The same is true for the internet infrastructure. Today, African service providers don't have to concern themselves with fixing or maintaining copper wire internet infrastructure, as there was very little of that to begin with. They can start with fiber optics right away.
Likewise, African startups can take advantage of a level playing field and turn their solutions into mainstream business models. African fintech companies show us how. While European fintech companies live solely on transaction fees and struggle to survive against traditional banks, African fintech companies are generating multiple revenue streams and creating a whole new industry on their own without having to worry about established players.
In such an environment, no-code can offer tremendous advantages to its practitioners. No-code technology makes it easier for entrepreneurs to test ideas and significantly reduces the time-to-market. This capability makes a huge difference in a "blue ocean" market like Africa, where the first mover can create a category, condition the customers, and reap the benefits for years to come.
The population boom mentioned above translates into a new generation of African entrepreneurs. These people are digital natives.

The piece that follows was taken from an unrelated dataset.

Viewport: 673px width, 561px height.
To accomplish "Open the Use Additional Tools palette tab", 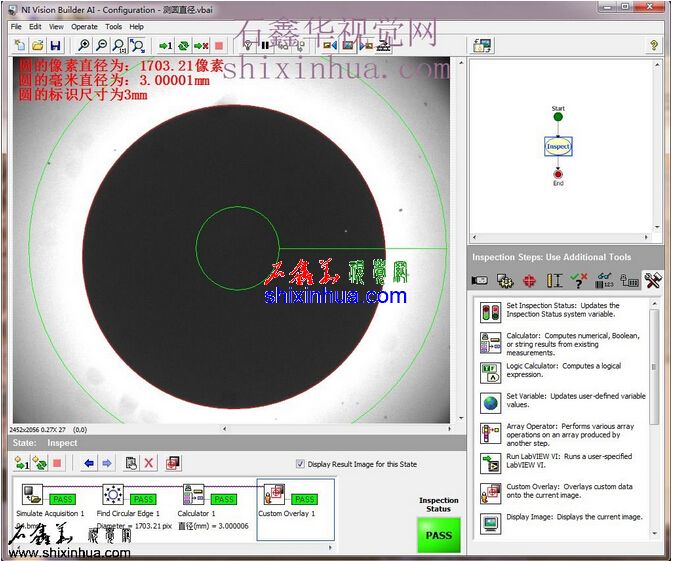I will [x=652, y=281].

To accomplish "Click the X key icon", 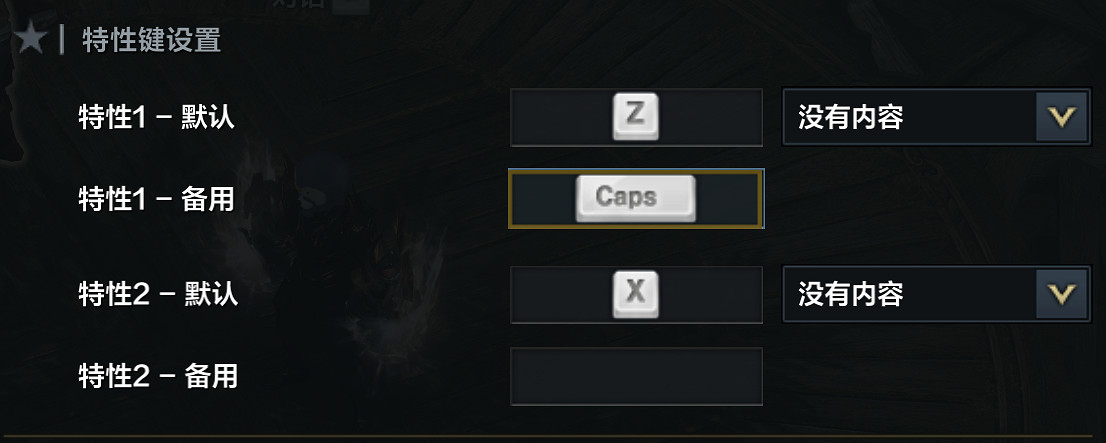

They are tech-savvy people determined to transcend local boundaries and engage with their peers in the rest of the world. This new breed of African entrepreneurs can use no-code tools to acquire a set of skills that they would otherwise have to acquire through traditional means like education.
No-code technology has the potential to become a big part of education in Africa. No-code education in Africa can turn millions of tech-savvy Africans into freelancers and introduce them to the global job market. Western tech companies would love such a development as they are faced with increased developer salaries and are always looking to cut costs. With the help of no-code tools, Africa can become another market Western companies can outsource services from. Africa's journey to becoming a software development hub like India can start with the no-code movement.
Aware of the potential no-code has for African people, tech education platforms are including no-code education in their portfolios. For example, Kabakoo, a leading tech education platform in Africa, partnered with Contournement, the European leader in no-code education, to hold the first no-code training initiative in West Africa in 2021. It is safe to assume that the next generation of tech founders and freelancers in Africa will leverage no-code tools to realize their dreams.
Check DC, a design agency based in Lagos, Nigeria, successfully implemented a strategy based on no-code tools to put itself on the map. The company won web design contracts, used no-code web design platforms like Webflow to complete projects, and made a name for itself. In the time it takes for the African education system to train the developer talent the continent needs, no-code can help companies like Check DC to plug skills gaps and generate significant levels of revenue.
Africa taking its rightful place in the forefront of technology is not a matter of if but when. With the insatiable demand for developer talent in the West and African youth entering the workforce, the stars are finally aligning for the continent. No-code technology will be a significant part of the puzzle here, helping bridge the gap between the Africa of today and the Africa of the future.